According to one of the reviews, PARADISE PARK is a "tragicomedy" and in a sense it is. Even when Sharon faces spiritual and emotional malaise, her sense of humor still shines through, but that doesn't make up for her ultimately frustrating character, who I often felt the urge to grip through the pages and shake (unfortunately, one of her boyfriends feels the same way and acts on this). Sharon is desperately searching for enlightenment by embracing the cause, religion, or man, closest to her. At the start of the novel Sharon is feeling rather low, having been just abandoned by her blinky eyed hippy boyfriend, also her folk dancing partner, with whom she traveled to Hawaii after dropping out of college. Just 20, estranged from her divorced parents and without a friend in Waikiki, Sharon takes her few possessions --- which include a macramé bikini, a guitar, a couple of Indian gauze skirts, and her grandfather's silver watch --- and starts her adventure that spans 20 years.
After the folk dancer leaves her, Sharon follows many different paths. First she journeys to an island to study birds, then ends up prancing around naked in the rain forests of Hawaii, growing pot with her new boyfriend. When that doesn't pan out she tries exploring religions such as Christianity, Buddhism, and Judaism, to name a few, then attempts to go academic and get her BA in religion. It's hard to keep up with Sharon and her shuffling of causes, boyfriends, and religions. To be fair, she has had little support throughout her life --- from her alcoholic mother who abandoned her at age thirteen, to her thrice married father who doled out reprimands and rules but no love, to a series of dimwitted boyfriends.

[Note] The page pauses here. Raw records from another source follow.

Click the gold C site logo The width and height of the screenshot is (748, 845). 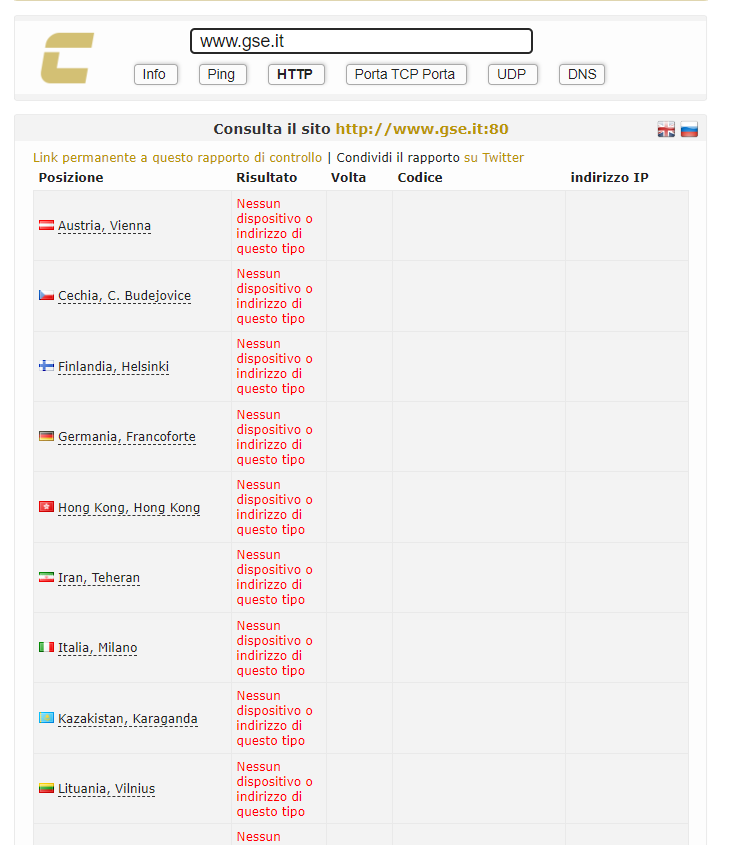[x=67, y=58]
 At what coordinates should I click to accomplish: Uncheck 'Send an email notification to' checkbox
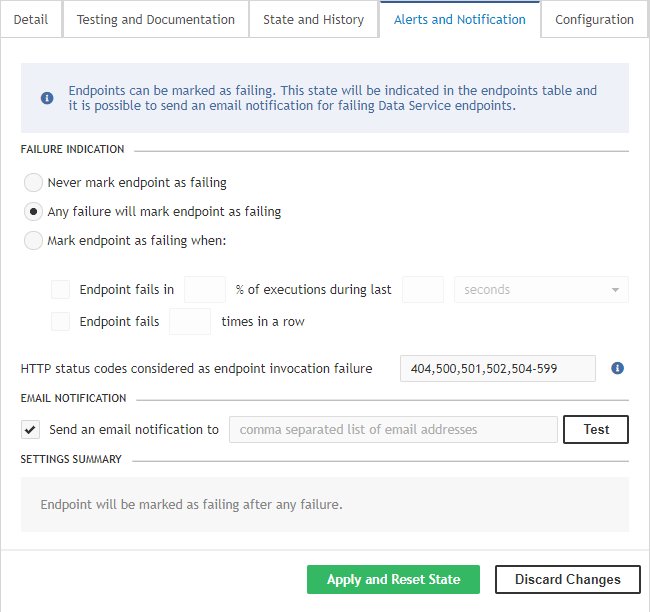[31, 430]
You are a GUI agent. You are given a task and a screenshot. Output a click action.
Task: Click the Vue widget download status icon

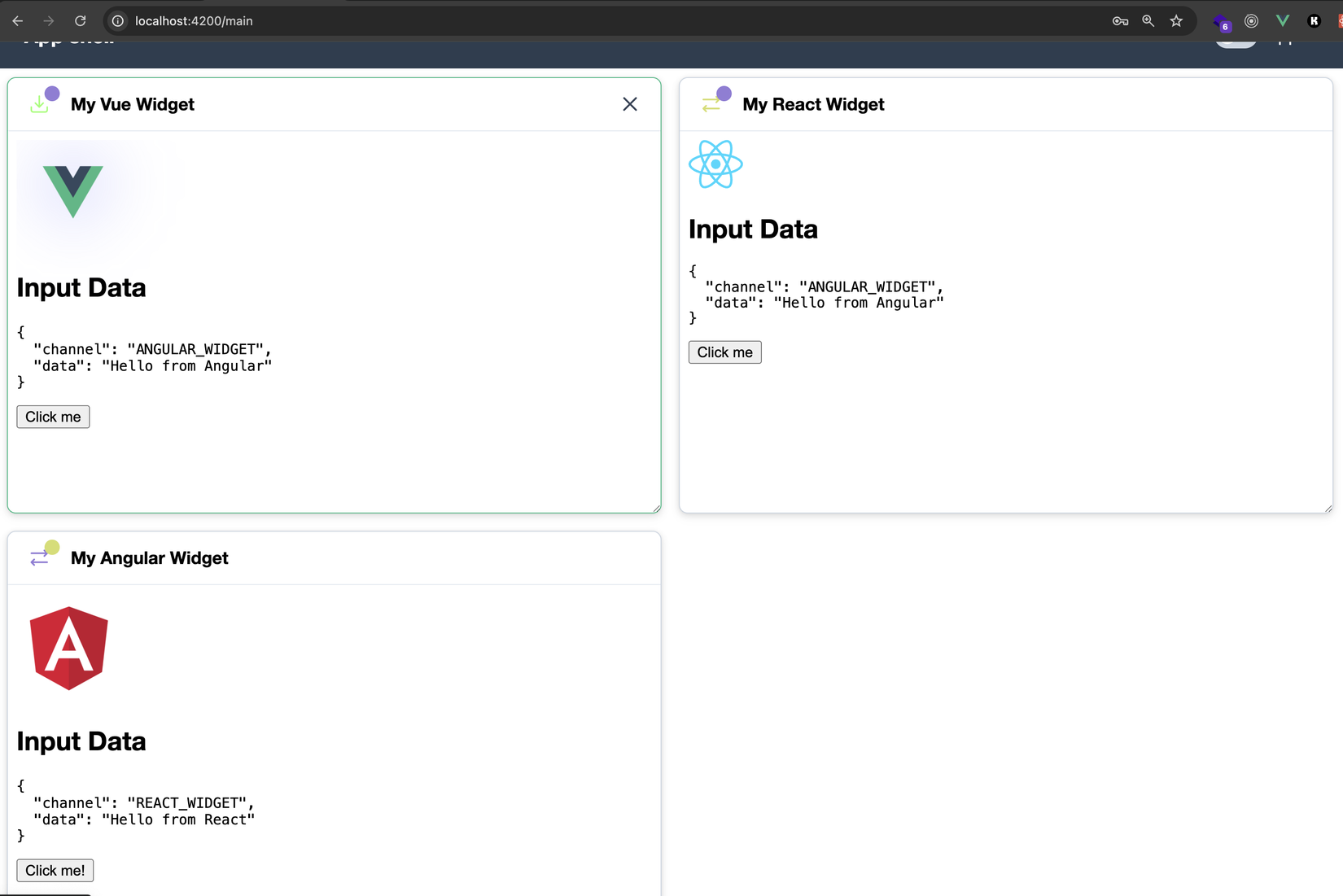click(40, 104)
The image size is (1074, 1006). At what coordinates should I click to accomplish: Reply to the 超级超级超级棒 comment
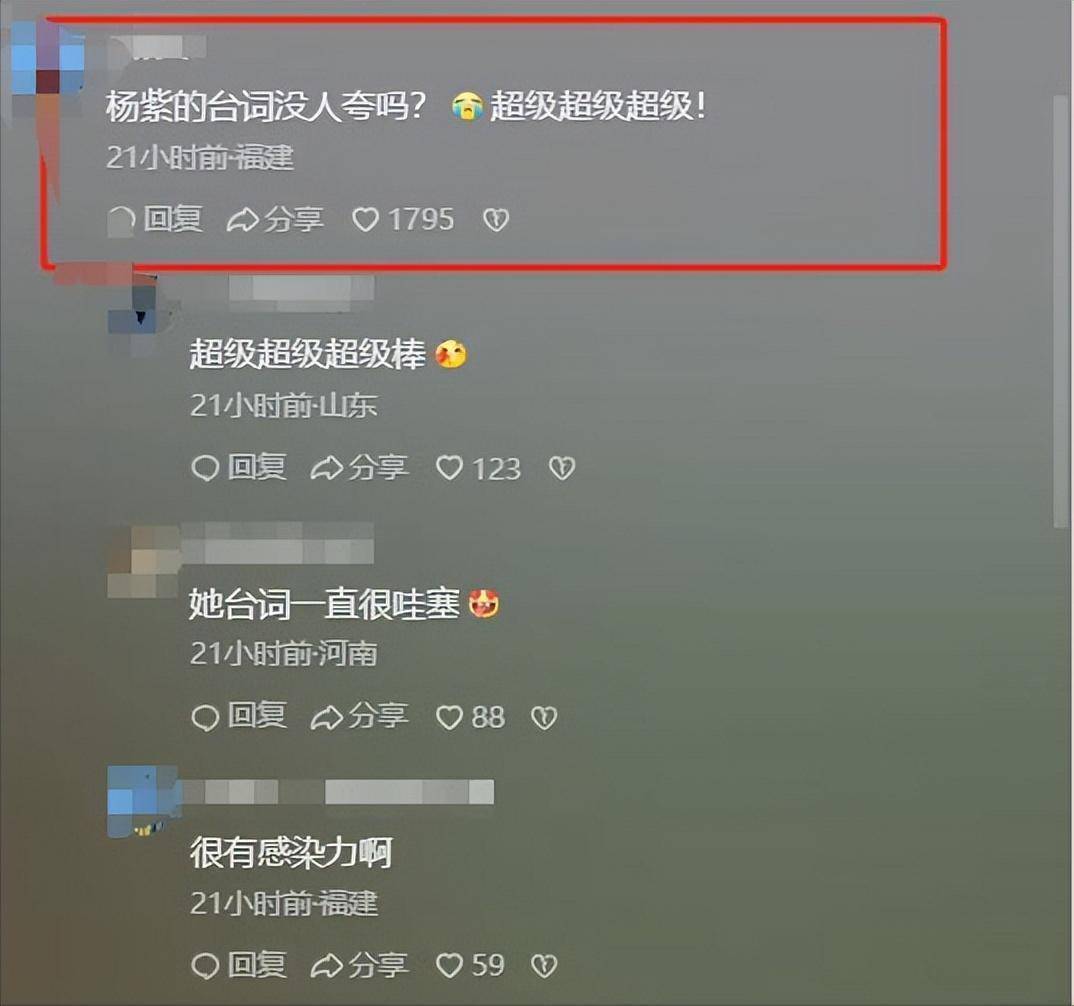pos(238,468)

It makes sense that Sharon is seeking love, acceptance, and the divine, but that doesn't make her flighty journey any easier or enjoyable to follow.

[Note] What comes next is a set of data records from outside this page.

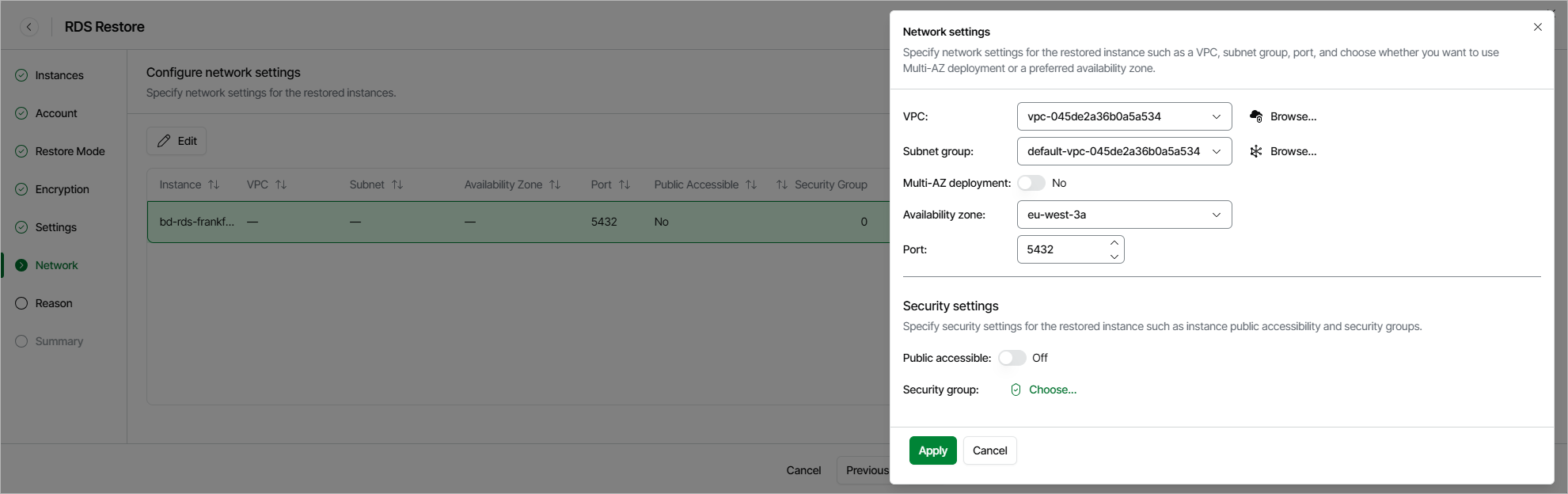
Task: Open the Availability zone dropdown
Action: point(1124,215)
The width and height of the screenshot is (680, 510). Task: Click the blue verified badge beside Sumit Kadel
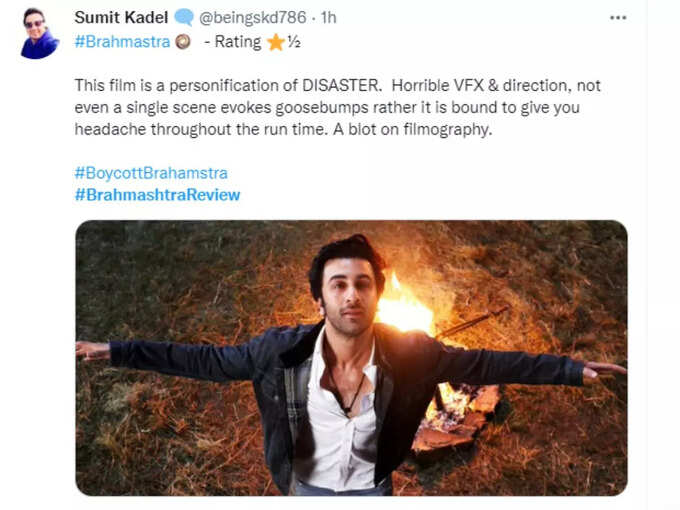point(183,18)
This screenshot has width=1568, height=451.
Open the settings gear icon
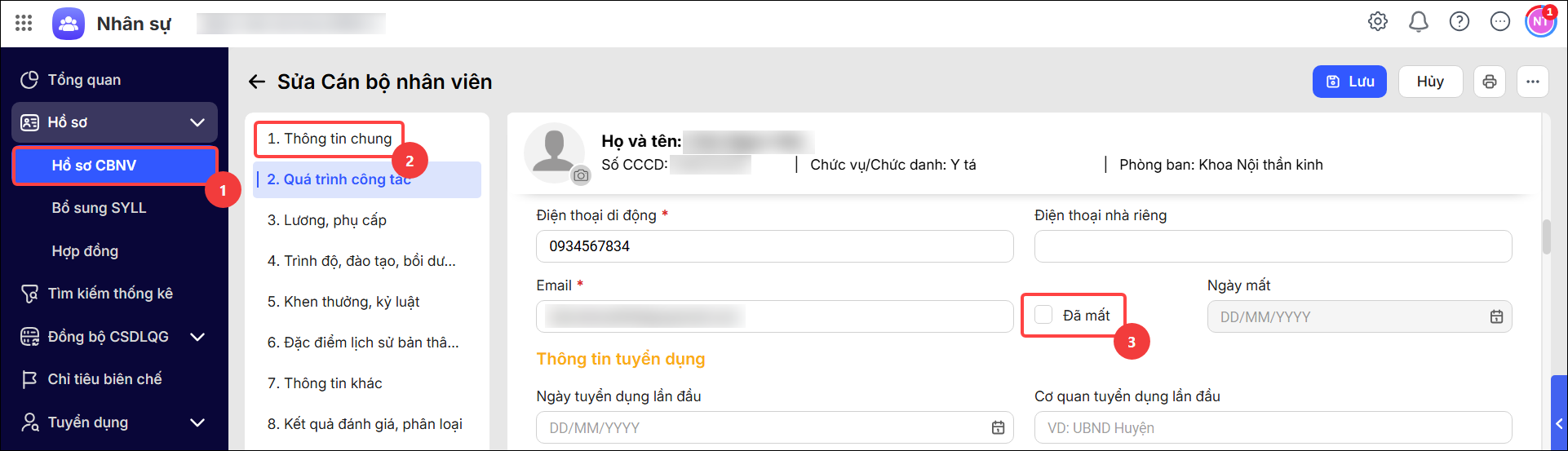pyautogui.click(x=1378, y=21)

Many times I felt more like a beleaguered traveler and exasperated friend than an entertained reader. Maybe it's because I have fancy free friends with threads similar to Sharon's running through their own macramé bikinis, or maybe it's because Sharon's life, and Goodman's artful but relentless description of it, is tiring all on its own. When Sharon finally does fall in love --- for real --- I don't quite believe it at first. I'm not sure if it's because it happened so fast, or that I was expecting her love to wane as it did for so many men and religions before. It's a relief that Sharon finally does settle down, however out of character it may seem, as she comes full circle back to Boston 20 years later.

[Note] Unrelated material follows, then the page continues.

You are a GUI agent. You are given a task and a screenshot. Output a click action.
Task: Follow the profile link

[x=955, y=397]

As maddening as her escapades had been throughout the novel, there is something so simple and beautiful about the last page that makes the journey worthwhile. The wandering woman has come to terms with herself and is finally able to enjoy life --- enjoy dancing, the feeling of grass beneath her feet, and the lyrical music. While she twirls, she sings and, for the first time in her life, she knows the words and her place in the world.